About this exercise →
From the material below, pull each line containing the string "user".

Available data →
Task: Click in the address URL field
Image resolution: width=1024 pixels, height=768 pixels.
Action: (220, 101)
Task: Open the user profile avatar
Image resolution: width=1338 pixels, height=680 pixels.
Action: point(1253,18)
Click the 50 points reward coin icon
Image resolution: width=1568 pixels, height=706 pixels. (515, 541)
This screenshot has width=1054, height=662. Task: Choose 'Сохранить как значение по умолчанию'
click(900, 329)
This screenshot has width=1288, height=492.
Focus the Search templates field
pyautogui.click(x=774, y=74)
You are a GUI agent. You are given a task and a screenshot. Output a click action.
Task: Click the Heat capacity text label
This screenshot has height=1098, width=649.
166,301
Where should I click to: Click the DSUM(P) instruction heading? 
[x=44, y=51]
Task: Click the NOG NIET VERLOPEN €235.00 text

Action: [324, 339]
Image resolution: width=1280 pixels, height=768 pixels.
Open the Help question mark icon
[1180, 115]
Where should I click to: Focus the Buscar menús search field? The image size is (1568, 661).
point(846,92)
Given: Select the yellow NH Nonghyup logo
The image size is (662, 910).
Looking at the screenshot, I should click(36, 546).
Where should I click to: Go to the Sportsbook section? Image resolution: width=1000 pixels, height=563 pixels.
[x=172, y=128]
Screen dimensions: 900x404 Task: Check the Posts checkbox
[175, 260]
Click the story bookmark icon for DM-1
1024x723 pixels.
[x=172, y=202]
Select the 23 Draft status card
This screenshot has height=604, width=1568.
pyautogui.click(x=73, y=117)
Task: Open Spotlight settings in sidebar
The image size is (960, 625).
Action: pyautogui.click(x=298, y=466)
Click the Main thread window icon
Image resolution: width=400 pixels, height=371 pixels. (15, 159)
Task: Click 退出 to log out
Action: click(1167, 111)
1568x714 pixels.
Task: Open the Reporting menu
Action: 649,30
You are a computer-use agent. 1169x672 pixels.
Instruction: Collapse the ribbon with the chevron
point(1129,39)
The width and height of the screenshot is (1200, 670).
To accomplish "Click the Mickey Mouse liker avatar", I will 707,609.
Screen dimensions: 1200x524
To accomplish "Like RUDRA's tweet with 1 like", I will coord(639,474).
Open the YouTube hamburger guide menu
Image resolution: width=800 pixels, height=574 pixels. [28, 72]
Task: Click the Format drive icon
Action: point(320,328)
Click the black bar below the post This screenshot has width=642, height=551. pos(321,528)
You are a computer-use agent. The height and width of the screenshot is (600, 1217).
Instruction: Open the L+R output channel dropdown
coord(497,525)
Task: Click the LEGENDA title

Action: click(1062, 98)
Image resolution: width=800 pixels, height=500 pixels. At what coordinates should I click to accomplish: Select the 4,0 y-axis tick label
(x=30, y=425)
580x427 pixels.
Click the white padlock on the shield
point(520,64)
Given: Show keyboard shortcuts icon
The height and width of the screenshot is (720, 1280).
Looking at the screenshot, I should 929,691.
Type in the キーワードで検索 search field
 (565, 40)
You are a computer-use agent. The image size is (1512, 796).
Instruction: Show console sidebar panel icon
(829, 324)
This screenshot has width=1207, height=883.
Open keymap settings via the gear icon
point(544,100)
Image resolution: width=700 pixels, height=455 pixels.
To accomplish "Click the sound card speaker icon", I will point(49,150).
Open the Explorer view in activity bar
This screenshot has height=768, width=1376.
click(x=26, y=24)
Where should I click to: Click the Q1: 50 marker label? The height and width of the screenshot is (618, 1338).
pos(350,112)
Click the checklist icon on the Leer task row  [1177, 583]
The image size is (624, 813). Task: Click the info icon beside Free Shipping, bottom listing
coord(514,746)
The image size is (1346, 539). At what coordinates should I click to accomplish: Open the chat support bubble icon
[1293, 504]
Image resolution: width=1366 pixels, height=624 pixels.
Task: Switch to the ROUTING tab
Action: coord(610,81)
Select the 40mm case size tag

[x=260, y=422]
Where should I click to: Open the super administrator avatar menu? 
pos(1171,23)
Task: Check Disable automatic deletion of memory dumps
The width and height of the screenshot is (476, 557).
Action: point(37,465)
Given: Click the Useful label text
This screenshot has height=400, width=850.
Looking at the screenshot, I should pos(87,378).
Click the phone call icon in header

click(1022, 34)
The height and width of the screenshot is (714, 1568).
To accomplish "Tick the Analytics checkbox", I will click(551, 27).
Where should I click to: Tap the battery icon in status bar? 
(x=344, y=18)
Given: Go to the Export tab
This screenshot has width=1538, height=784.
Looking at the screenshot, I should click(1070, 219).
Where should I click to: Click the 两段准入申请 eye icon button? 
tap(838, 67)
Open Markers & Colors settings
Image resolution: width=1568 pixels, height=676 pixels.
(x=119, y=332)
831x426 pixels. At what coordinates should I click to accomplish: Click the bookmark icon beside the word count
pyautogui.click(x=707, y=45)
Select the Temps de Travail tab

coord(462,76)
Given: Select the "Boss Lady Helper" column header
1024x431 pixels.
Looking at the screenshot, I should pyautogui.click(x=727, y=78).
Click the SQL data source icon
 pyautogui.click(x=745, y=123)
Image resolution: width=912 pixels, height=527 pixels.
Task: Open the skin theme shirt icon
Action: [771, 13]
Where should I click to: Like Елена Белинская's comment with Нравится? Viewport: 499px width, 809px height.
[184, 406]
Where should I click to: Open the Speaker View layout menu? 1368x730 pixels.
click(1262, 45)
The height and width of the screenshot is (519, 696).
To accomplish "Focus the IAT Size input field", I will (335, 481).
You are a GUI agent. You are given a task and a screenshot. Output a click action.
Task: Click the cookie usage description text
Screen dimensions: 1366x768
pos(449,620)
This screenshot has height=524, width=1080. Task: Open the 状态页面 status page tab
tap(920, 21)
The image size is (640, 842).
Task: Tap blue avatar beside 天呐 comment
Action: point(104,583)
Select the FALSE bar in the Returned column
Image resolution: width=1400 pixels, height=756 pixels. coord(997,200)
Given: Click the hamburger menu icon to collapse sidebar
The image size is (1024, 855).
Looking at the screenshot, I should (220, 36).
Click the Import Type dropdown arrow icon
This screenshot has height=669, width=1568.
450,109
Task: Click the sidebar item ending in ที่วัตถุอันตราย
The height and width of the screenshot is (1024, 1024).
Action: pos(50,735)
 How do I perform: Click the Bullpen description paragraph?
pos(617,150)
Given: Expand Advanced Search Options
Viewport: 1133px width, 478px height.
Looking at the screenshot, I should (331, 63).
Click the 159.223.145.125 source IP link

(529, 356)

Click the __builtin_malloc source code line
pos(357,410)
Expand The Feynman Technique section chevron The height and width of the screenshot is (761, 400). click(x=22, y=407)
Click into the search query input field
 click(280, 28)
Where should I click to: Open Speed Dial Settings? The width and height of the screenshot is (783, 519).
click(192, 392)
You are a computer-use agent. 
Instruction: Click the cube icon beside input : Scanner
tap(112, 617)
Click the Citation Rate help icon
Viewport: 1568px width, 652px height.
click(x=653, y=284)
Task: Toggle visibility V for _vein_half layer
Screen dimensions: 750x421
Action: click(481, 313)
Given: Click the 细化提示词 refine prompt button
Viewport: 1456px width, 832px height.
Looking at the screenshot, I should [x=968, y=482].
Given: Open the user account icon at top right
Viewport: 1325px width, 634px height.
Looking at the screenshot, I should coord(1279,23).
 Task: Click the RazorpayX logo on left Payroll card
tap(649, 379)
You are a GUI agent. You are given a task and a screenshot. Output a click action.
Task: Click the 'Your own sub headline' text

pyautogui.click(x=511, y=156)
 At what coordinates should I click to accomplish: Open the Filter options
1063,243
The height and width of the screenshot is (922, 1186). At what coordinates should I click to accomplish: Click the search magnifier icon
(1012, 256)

Exercise result →
Task: Open the user profile avatar
Given: Open the user account icon at top right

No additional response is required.